== Textauszug ==

China nach dem Erdbeben:"Amputieren statt heilen"

Mehr als 2000 Menschen konnten nach dem Beben in China lebend geborgen werden. Doch die medizinische Versorgung ist katastrophal, Zehntausende Obdachlose mussten bei null Grad im Freien übernachten.

Nach dem verheerenden Erdbeben mit mehr als 600 Toten im tibetischen Hochland im Westen Chinas sind die Bergungsarbeiten angelaufen. Bei Temperaturen um den Gefrierpunkt mussten Zehntausende Obdachlose die Nacht zum Donnerstag im Freien verbringen. Nach einer Meldung des staatlichen Hörfunks wurden 2038 Menschen lebend geborgen.

Die Erdstöße der Stärke 7,1 hatten die Stadt Jiegu, den Verwaltungssitz der Präfektur Yushu, im Süden der Provinz Qinghai zu 80 Prozent zerstört. Etwa 15.000 Häuser seien eingestürzt, berichtete die amtliche Nachrichtenagentur Xinhua. Bergungstrupps suchten in den Trümmern nach Verschütteten. Es fehle dringend an medizinischer Hilfe, Medikamenten, Nahrung und Trinkwasser.

Hilfe läuft schleppend an

Die Zahl der Verletzten, die am Vortag auf 10.000 geschätzt wurde, gaben die Behörden am Donnerstagmorgen mit etwa 8000 an. Etwa 100.000 Menschen seien von dem Erdbeben betroffen. Einige tausend Rettungskräfte und medizinisches Personal aus den Nachbarprovinzen wurden mobilisiert.

Die Hilfe für das weit abgelegene Erdbebengebiet lief aber nur langsam an. Erdrutsche hatten die Straße zum Flughafen blockiert. Inzwischen konnte aber eine behelfsmäßige Umgehung gebaut werden. Vizeministerpräsident Hui Liangyu traf am Mittwochabend im Erdbebengebiet ein, um die Rettungsarbeiten zu koordinieren, wie die amtliche Nachrichtenagentur Xinhua berichtete.

===
== Aufgelistete Zeilen ==

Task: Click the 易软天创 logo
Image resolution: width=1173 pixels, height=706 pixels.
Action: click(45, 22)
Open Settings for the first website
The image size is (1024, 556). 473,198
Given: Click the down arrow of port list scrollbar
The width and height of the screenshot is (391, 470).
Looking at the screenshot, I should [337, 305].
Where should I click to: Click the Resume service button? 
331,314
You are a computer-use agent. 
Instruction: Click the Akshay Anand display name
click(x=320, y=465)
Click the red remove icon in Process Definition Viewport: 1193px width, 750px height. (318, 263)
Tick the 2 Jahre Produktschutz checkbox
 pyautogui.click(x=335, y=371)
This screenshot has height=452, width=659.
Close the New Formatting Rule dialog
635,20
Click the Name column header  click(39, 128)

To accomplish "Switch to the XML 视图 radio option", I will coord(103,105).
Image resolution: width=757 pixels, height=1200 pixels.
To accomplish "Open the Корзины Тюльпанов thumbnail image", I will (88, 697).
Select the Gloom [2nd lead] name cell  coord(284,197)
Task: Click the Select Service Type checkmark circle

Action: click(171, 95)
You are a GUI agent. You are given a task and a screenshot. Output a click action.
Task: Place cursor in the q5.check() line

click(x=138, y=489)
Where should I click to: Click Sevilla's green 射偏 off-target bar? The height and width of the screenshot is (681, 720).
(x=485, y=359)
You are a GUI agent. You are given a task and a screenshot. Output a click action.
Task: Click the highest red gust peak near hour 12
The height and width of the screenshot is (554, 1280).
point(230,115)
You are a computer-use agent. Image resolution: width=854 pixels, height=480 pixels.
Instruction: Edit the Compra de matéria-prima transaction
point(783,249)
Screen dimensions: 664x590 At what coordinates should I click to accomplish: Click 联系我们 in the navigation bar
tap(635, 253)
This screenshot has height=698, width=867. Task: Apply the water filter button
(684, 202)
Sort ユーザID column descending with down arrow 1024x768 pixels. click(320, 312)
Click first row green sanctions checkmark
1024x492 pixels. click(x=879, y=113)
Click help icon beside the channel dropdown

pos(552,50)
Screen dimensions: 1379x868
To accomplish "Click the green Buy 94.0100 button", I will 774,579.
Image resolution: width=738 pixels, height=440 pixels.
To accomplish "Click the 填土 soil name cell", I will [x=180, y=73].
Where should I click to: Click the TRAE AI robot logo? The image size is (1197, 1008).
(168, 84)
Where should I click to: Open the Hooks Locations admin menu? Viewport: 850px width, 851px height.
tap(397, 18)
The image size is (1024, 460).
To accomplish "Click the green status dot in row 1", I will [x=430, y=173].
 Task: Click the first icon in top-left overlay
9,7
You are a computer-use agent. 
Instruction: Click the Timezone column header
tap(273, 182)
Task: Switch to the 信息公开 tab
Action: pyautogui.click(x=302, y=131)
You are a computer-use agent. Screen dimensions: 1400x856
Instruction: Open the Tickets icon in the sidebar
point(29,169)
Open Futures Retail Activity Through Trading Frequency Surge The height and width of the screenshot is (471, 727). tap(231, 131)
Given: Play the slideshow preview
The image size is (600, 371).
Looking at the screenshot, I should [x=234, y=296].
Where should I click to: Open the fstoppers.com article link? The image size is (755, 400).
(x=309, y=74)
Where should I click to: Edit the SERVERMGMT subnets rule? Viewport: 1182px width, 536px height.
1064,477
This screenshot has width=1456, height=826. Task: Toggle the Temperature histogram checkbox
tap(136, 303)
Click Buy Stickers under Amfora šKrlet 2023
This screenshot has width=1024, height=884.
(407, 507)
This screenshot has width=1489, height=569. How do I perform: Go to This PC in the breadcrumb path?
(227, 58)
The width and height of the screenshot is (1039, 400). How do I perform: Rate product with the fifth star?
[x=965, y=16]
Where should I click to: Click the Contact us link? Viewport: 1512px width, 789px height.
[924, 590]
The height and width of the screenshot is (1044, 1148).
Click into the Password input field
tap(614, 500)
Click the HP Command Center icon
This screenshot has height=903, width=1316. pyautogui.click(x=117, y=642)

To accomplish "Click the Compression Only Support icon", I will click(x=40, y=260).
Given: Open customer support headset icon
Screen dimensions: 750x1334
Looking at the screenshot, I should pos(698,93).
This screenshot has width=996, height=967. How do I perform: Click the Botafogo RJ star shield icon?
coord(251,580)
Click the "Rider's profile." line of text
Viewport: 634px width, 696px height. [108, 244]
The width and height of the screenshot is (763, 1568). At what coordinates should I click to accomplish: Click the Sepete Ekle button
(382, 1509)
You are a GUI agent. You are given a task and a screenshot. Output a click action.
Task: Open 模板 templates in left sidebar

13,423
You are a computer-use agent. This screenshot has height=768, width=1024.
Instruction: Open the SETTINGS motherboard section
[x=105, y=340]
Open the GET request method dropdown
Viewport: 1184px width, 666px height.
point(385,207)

===

> Aufgabe: Zitieren Sie aus dem Textauszug über das Erdbeben in China wörtlich alles von „Die Zahl der“ bis hinunter zu „den Nachbarprovinzen wurden mobilisiert.“. Die Zeilen sind eigenständiges Material und stehen für sich.

> Lösung:
Die Zahl der Verletzten, die am Vortag auf 10.000 geschätzt wurde, gaben die Behörden am Donnerstagmorgen mit etwa 8000 an. Etwa 100.000 Menschen seien von dem Erdbeben betroffen. Einige tausend Rettungskräfte und medizinisches Personal aus den Nachbarprovinzen wurden mobilisiert.